— Begin Records for the task —

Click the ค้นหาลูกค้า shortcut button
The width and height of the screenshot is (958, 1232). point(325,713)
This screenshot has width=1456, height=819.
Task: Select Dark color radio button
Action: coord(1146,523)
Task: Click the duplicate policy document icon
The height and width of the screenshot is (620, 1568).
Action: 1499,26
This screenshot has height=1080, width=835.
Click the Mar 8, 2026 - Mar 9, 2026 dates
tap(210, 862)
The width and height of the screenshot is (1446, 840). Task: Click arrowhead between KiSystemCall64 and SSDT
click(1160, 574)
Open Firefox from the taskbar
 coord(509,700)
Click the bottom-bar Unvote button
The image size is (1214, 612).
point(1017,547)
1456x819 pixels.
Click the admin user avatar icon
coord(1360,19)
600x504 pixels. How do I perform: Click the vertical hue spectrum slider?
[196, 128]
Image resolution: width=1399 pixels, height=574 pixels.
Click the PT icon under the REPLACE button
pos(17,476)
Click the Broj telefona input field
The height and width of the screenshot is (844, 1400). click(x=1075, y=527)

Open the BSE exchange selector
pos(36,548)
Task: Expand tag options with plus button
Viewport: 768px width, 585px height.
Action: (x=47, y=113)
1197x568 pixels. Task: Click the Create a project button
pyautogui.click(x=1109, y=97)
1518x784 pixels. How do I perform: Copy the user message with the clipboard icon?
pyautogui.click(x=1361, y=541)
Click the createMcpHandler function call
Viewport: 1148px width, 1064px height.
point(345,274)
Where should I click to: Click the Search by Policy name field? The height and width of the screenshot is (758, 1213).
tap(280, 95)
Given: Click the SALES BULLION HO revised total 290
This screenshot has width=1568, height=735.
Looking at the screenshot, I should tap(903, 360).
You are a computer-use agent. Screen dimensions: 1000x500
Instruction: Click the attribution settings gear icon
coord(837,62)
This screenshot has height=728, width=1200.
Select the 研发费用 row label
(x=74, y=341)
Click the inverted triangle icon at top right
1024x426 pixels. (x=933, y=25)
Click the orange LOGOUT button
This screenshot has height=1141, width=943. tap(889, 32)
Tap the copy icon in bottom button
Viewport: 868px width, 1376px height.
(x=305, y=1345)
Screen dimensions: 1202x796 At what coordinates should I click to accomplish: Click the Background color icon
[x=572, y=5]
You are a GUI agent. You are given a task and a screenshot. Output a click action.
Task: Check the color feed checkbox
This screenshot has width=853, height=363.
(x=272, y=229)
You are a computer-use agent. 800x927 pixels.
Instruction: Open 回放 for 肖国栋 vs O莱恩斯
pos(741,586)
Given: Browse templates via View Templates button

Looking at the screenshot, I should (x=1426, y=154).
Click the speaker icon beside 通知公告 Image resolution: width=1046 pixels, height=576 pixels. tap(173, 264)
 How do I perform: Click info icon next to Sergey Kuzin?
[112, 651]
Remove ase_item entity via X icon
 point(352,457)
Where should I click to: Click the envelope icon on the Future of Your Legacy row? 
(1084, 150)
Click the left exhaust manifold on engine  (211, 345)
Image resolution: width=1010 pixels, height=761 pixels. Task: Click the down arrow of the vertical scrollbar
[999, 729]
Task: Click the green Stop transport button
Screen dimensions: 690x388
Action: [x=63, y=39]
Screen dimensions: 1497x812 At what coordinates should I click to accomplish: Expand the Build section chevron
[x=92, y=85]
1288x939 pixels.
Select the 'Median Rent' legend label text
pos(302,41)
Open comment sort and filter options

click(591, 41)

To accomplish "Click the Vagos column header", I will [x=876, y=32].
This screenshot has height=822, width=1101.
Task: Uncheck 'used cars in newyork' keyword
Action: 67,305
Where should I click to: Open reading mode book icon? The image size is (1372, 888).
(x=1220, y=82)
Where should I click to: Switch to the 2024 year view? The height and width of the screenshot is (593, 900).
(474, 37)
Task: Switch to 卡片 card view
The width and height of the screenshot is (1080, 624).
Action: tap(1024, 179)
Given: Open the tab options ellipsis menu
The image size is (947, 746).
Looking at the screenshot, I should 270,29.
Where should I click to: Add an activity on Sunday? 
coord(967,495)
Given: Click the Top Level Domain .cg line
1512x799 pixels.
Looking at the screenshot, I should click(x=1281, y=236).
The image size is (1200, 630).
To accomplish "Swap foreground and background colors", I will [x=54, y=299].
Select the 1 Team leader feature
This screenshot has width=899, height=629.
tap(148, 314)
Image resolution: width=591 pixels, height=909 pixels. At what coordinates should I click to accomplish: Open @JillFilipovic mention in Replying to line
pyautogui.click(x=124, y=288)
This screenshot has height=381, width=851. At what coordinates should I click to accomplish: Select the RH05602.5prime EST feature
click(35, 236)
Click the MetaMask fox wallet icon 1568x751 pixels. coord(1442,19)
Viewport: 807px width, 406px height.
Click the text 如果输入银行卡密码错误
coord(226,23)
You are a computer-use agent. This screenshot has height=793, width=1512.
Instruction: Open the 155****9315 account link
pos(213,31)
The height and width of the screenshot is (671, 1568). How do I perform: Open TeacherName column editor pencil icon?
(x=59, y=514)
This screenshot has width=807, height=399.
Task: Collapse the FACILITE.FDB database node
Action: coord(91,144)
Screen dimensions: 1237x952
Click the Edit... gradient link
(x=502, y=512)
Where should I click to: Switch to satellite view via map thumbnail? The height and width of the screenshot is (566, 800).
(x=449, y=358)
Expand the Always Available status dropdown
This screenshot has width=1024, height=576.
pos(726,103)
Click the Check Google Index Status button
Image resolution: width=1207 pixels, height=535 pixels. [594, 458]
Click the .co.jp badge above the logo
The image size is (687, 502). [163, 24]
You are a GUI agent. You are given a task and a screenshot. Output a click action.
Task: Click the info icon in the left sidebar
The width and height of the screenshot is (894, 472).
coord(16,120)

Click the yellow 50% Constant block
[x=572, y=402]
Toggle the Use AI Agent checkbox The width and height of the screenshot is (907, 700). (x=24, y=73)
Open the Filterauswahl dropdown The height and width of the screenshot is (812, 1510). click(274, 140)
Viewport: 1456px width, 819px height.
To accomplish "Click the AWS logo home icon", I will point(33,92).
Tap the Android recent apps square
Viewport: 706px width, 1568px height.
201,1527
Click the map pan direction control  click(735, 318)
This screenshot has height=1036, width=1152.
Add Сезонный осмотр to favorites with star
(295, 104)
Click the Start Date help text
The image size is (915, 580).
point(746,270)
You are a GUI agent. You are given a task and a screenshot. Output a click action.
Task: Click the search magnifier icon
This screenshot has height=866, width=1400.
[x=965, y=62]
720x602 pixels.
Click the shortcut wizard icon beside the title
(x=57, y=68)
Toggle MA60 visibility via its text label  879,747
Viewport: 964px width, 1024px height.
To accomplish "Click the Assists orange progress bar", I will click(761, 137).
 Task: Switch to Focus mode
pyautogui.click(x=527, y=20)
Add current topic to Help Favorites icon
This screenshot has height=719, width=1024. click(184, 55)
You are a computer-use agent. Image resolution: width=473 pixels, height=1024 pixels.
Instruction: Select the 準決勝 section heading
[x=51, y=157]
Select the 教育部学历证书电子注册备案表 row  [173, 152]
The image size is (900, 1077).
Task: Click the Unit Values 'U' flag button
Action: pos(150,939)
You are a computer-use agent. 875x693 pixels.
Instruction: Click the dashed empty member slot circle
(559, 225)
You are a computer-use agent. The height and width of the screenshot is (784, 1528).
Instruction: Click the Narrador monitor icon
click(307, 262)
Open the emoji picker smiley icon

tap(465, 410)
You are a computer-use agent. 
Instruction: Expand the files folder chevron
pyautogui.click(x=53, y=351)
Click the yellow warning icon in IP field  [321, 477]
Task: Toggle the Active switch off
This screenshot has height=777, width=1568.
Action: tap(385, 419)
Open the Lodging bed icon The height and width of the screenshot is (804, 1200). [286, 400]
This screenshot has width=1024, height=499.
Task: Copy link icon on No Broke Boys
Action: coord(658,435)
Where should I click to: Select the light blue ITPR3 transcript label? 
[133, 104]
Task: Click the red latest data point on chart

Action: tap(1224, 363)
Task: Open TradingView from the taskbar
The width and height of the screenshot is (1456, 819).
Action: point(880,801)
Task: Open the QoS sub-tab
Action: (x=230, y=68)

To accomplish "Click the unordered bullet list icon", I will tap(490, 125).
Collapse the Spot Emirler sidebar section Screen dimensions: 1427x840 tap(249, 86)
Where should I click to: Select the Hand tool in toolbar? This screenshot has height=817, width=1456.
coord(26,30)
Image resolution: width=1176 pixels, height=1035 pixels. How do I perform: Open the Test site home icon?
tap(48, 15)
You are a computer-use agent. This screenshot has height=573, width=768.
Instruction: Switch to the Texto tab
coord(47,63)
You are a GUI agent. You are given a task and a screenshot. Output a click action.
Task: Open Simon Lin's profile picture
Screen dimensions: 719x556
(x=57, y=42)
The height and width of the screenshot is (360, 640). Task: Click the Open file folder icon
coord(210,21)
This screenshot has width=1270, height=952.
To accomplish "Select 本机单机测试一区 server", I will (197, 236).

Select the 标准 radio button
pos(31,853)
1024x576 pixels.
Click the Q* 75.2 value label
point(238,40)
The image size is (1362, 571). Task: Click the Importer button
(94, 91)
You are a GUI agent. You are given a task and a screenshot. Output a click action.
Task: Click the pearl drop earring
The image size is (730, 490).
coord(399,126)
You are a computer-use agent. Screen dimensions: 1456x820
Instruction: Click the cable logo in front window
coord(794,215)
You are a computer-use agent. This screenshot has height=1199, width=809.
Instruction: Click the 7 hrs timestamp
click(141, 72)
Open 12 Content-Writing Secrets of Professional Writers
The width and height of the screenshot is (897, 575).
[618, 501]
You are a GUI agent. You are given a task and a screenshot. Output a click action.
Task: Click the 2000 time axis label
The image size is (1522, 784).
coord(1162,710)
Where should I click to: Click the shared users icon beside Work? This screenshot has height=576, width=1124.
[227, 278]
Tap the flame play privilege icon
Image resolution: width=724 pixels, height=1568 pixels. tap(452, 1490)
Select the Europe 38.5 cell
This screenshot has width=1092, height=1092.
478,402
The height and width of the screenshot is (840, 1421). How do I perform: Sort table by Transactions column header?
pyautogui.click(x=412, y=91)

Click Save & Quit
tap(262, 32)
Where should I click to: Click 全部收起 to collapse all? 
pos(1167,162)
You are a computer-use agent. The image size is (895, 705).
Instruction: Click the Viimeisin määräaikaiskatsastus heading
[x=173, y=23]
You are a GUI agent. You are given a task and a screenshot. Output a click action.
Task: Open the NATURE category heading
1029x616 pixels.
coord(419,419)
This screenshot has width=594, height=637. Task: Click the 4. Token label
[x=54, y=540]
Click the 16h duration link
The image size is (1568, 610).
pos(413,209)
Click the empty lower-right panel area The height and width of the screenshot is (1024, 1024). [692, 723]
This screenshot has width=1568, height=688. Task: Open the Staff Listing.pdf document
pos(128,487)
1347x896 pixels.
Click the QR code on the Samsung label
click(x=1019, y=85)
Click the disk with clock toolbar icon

— End Records for the task —

Written exercise:
Reproduce the records word for word, from the start through the line containing "point(345,274)", including that line.

Finished exercise:
Click the ค้นหาลูกค้า shortcut button
The width and height of the screenshot is (958, 1232). point(325,713)
This screenshot has width=1456, height=819.
Task: Select Dark color radio button
Action: coord(1146,523)
Task: Click the duplicate policy document icon
The height and width of the screenshot is (620, 1568).
Action: 1499,26
This screenshot has height=1080, width=835.
Click the Mar 8, 2026 - Mar 9, 2026 dates
tap(210, 862)
The width and height of the screenshot is (1446, 840). Task: Click arrowhead between KiSystemCall64 and SSDT
click(1160, 574)
Open Firefox from the taskbar
 coord(509,700)
Click the bottom-bar Unvote button
The image size is (1214, 612).
point(1017,547)
1456x819 pixels.
Click the admin user avatar icon
coord(1360,19)
600x504 pixels. How do I perform: Click the vertical hue spectrum slider?
[196, 128]
Image resolution: width=1399 pixels, height=574 pixels.
Click the PT icon under the REPLACE button
pos(17,476)
Click the Broj telefona input field
The height and width of the screenshot is (844, 1400). click(x=1075, y=527)

Open the BSE exchange selector
pos(36,548)
Task: Expand tag options with plus button
Viewport: 768px width, 585px height.
Action: (x=47, y=113)
1197x568 pixels. Task: Click the Create a project button
pyautogui.click(x=1109, y=97)
1518x784 pixels. How do I perform: Copy the user message with the clipboard icon?
pyautogui.click(x=1361, y=541)
Click the createMcpHandler function call
Viewport: 1148px width, 1064px height.
point(345,274)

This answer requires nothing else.